Its creator, Mark Burnett, calls the show "Gilligan's Island meets Lord of the Flies meets Ten Little Indians meets The
Real World," but you knew that. What's new about this book is the view from the other side of the lens. While the
contestants gobbled wriggling three-inch beetles and savaged each other, Burnett and company were feverishly running the
show and writing this tell-all account. It gives you a better feel than TV can for the natural setting: pristine beaches
infested with skin-burrowing bugs that red "coquette" Colleen for life; Malaysian field rats attracted by the
survivors' food and crawling over them all night; six-foot, yellow-and-black-banded sea kraits (snakes) devouring the
rats; 300-pound pythons reeking of rotting meat, poised to drop from trees and eat people.
Except for the crew's hands-down favorite, U.S. Air Force survival trainer Gretchen ("She was wholesome, she was a
survivalist, she looked great in a bathing suit"), most of the contestants were nice as pythons. Laid-back Gervase said,
"Nothing's dumber than a woman, except maybe a cow," amusing "alpha male" Joel and enraging Jenna, Colleen, and Gretchen
(IQ 142). Greg, who stank more than others because he slept in the jungle and got more bug bites, infuriated show host
Jeff Probst. Despite "long nights cuddling with Colleen," Greg betrayed her to flirt with the aptly named winner, Rich.

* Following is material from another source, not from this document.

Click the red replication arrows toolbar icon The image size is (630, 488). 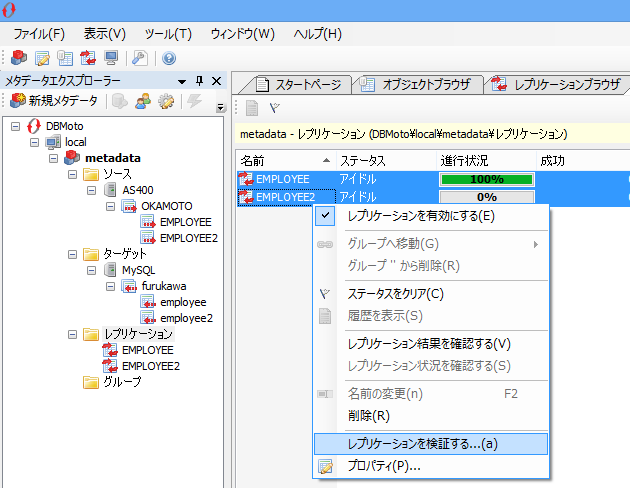[x=88, y=58]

"It's like a kitten you find," Greg says of Colleen. "You give it a name, like Fluffy ... you're starving. So you look
right in the kitten's eyes and break its neck. Nothing personal." The authors compare gay Rich and phobe Rudy to the
Odd Couple, and Dirk and Sean to "a pair of Malaysian field rats trying to stand up to a yellow-banded krait. The krait,
of course was Susan."
The Pagong tribe was young, strong, lazy, and quarrelsome--"MTV's Beach House." The Tagi were older, but a far better
team, and so more successful. And the most consistent, cynical, and adaptive contestant won.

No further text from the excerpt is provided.